Mesmo sendo apenas ficção, essa é a realidade de muitas mulheres que, incapazes de lutar contra o estigma imposto pela sociedade, são obrigadas a aceitá-lo e a dançar conforme a música. Infelizmente, muitas vezes, elas são forçadas a seguir o caminho que lhes é imposto dentro da sociedade.

Agora que a cidade tem motivos para odiá-la, Malèna não consegue emprego, comida e suprir suas necessidades básicas de subsistência. Ela é obrigada a se vender para pagar por esses recursos essenciais com seu próprio corpo.

O triste sadismo feminino e o culto ao machismo

Como se Malèna já não tivesse sofrido o suficiente, ela prova do que o sadismo feminino, motivado pelo culto ao machismo, é capaz de fazer. As mulheres da cidade a arrastam e a agridem em praça pública, finalmente externalizando sua inveja e ciúme.

Por fim, Malèna é obrigada a abandonar a cidade, que nunca a acolheu. Esse é o momento mais triste do filme, porque percebemos o quanto isso se assemelha à realidade. Quando uma mulher se deixa cegar pelo machismo, pela busca pela validação masculina que motiva todos os piores comportamentos femininos, ela se coloca no lugar mais sádico, a fim de cultuar o machismo e suas façanhas. Isso é o que acontece com as mulheres da cidade.

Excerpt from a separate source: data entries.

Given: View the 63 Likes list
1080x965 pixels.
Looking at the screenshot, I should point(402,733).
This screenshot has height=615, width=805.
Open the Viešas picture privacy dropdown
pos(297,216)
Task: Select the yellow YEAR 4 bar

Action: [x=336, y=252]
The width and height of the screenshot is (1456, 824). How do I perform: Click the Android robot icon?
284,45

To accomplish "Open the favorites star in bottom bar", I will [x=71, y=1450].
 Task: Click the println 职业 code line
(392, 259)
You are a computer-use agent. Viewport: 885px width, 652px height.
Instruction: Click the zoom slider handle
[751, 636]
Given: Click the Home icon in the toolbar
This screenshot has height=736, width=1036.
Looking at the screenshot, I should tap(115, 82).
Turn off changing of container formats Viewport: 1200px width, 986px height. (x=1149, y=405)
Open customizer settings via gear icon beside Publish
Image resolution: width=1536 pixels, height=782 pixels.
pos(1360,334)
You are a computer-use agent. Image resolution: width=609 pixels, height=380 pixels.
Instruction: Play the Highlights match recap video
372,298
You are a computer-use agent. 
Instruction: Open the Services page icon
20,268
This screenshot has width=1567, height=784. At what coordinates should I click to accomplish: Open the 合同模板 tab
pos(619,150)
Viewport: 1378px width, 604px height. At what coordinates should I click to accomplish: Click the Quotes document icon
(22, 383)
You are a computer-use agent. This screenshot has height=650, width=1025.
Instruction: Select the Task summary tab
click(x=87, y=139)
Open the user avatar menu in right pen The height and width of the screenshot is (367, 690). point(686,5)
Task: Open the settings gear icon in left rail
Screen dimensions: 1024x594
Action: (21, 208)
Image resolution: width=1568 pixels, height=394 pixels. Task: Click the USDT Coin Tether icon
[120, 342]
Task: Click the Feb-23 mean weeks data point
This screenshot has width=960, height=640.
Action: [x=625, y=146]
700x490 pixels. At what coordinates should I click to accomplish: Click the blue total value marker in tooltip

Naquele momento, com seus cabelos cortados, sua roupa rasgada e seu corpo machucado, Malèna está sozinha. Os homens que sempre a desejaram não fazem nada por ela, e as mulheres finalmente se sentem vencidas, porque em seus empobrecidos imaginários elas a rebaixaram a nada.

É inegável que o papel da mulher na sociedade é determinado pelo que ela é capaz de oferecer, e no momento em que Malèna perde a sua beleza, ela é resumida a nada. Isso nos traz à reflexão se realmente vale a pena seguir tal padrão feminino ditado pela sociedade dominada por homens, pois mesmo que como mulheres o aceitemos, assim como Malèna o fez, acabaremos sozinhas e humilhadas.

Homens só respeitam outros homens

No final do filme, o marido de Malèna, que foi dado como morto, regressa e precisa lidar duramente com a realidade que encontra. Ele é ridicularizado por tudo que a esposa fez em sua ausência, até o momento em que decide encontrá-la e trazê-la de volta à cidade.

É um verdadeiro soco no estômago quando Malèna regressa ao lado do marido para a cidade e, de repente, parece que tudo foi esquecido. As mulheres não aparecem para destratá-la e nem os homens a assediam. É a dura realidade de que os homens só respeitam outros homens.

Malèna e a romantização do sofrimento feminino

O filme Malèna certamente possui muitas camadas a serem destrinchadas, e uma que não podemos deixar de abordar é a romantização do sofrimento feminino.

Desde o início, o filme coloca o sofrimento dessa mulher como trama principal: a comoção que sua beleza causa na cidade, o que sua aparência motiva nas outras mulheres, até onde sua beleza a leva e, por fim, seu final trágico e doloroso.

Tantos dilemas, todos permeados por muito sofrimento, nos levam a questionar até que ponto o sofrimento feminino pode ser retratado como entretenimento. Isso se torna ainda mais relevante quando o filme é dirigido por um homem, carregando seus próprios vícios masculinos em estereótipos femininos. Tudo o que é ditado por homens sobre o feminino não necessariamente reflete a verdade absoluta.

Como bem afirmou Simone de Beauvoir, “A representação do mundo é uma operação dos homens; eles o descrevem do ponto de vista que lhes é peculiar e que confundem com a verdade absoluta“. Todas as narrativas femininas foram construídas pelos homens, assim como a de Malèna, uma mulher linda com um destino tão trágico.

Os homens definem suas perspectivas femininas como absolutas, e as mulheres continuam a perpetuar essas perspectivas quando se colocam contra outras mulheres, motivadas por todos os sentimentos que o machismo é capaz de incutir em seus corações.

Que os homens não continuem a definir as mulheres em suas perspectivas carregadas de misoginia e machismo, e que, ao contrário de Malèna, todas as mulheres tenham a coragem de mudar suas histórias e diferenciá-las dos estereótipos da sociedade, que as colocam sempre em espaços de sofrimento.